Vertias Software has expanded its product line-up as it continues its move from a storage applications company into a so-called utility software vendor.
At its user group conference in Las Vegas this month the company announced a broadening of its CommandCentral suite, the next generation
of its i3 application performance management software, a roadmap for technologies gained from its purchase of Ejascent Inc. and a strengthening of its consulting services division.
“”One of the things that came out of the conference was Veritas can deliver on utility computing now,”” said Fred Dimson, general manager of Veritas Canada.
However, he also said that the vision of grid or on-demand computing “”is not prime time yet.”” But he said customers can start to erect building blocks to that goal through the company’s virtualization products.

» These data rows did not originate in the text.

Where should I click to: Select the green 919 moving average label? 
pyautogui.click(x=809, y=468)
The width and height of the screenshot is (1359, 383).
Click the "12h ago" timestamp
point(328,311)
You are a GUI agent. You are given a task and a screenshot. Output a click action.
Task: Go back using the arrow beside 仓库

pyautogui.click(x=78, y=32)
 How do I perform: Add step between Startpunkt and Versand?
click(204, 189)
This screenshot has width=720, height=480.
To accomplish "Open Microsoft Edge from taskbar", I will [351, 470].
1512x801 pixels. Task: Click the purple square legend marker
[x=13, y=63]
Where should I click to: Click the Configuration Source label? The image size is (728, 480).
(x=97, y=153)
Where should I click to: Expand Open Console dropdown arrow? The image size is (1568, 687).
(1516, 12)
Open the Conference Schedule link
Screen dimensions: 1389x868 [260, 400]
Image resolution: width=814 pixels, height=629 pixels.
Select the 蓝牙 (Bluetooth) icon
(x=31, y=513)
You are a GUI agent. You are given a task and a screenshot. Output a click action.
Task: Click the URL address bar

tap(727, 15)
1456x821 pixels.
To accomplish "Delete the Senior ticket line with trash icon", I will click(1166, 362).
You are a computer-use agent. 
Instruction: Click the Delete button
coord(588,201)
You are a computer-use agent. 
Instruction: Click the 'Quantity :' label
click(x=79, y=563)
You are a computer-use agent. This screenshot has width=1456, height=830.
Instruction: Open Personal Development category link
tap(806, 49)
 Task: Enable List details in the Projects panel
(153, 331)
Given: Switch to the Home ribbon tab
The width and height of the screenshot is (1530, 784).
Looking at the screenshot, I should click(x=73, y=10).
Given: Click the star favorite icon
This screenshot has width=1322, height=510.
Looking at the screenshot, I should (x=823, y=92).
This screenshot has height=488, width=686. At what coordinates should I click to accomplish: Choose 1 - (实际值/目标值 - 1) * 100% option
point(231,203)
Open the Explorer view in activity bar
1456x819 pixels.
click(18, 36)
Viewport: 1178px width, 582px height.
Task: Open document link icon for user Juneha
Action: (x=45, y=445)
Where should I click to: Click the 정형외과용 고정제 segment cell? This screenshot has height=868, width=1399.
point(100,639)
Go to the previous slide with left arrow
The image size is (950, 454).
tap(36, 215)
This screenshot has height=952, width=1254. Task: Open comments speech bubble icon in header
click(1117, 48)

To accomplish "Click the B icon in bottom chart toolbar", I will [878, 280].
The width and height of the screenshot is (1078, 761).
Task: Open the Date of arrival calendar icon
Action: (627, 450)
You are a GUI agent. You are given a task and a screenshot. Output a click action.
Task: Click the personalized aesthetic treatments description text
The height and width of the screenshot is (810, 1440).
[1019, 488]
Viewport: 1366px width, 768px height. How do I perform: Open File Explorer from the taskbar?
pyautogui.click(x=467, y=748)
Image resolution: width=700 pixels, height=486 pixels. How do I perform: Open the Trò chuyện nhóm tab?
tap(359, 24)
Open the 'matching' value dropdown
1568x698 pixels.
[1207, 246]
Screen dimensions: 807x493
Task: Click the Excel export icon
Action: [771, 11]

CommandCentral is the name for a family of applications which brings under a common interface software the company had under different names. Two additions to the suite were announced: CommandCentral Availability 4.0, (which used to be called Global Cluster Manager 3.5), provides centralized cluster visualization and operation control so service level agreements can be met efficiently; and CommandCentral Storage 4.0, which combines Veritas SANPoint Control management software with its Storage Reporter application.
The modules will be available in July for US$20,000 each. The complete CommandCentral suite costs US$64,000.
The company also announced a strengthening of its global services organization by forming four practices: disaster recovery, storage management, application performance management and utility computing. However, Dimson said these are not aimed at displacing VARs but for large projects which resellers can’t handle.
Brian Brown, principal technology advisor at Toronto-based Infostream Technologies who was at the conference, liked the product announcements.
The new version of i3 extends the ability of companies to get an end-to-end view across their entire IT infrastructure, he said, while the additions to CommandCentral will help managers see more of their storage environments.
An industry analyst notes the efforts Veritas is making to move from a storage software to a virtualization application company for utility computing could come at a price.
“”My sense is Veritas is working to create a complete stack of software in time for the need (for utility computing) to be perceived by their customers,”” said Dan Kuznetsky of IDC in an interview. “”But if they are late in any particular capability they may not have a product offering in a given area.””
Its strategy of gaining capabilities by buying other companies also has risks, he said.
Canadian VARs and customers will get a closer look at the products at Veritas Vision Canada in Toronto on June 1.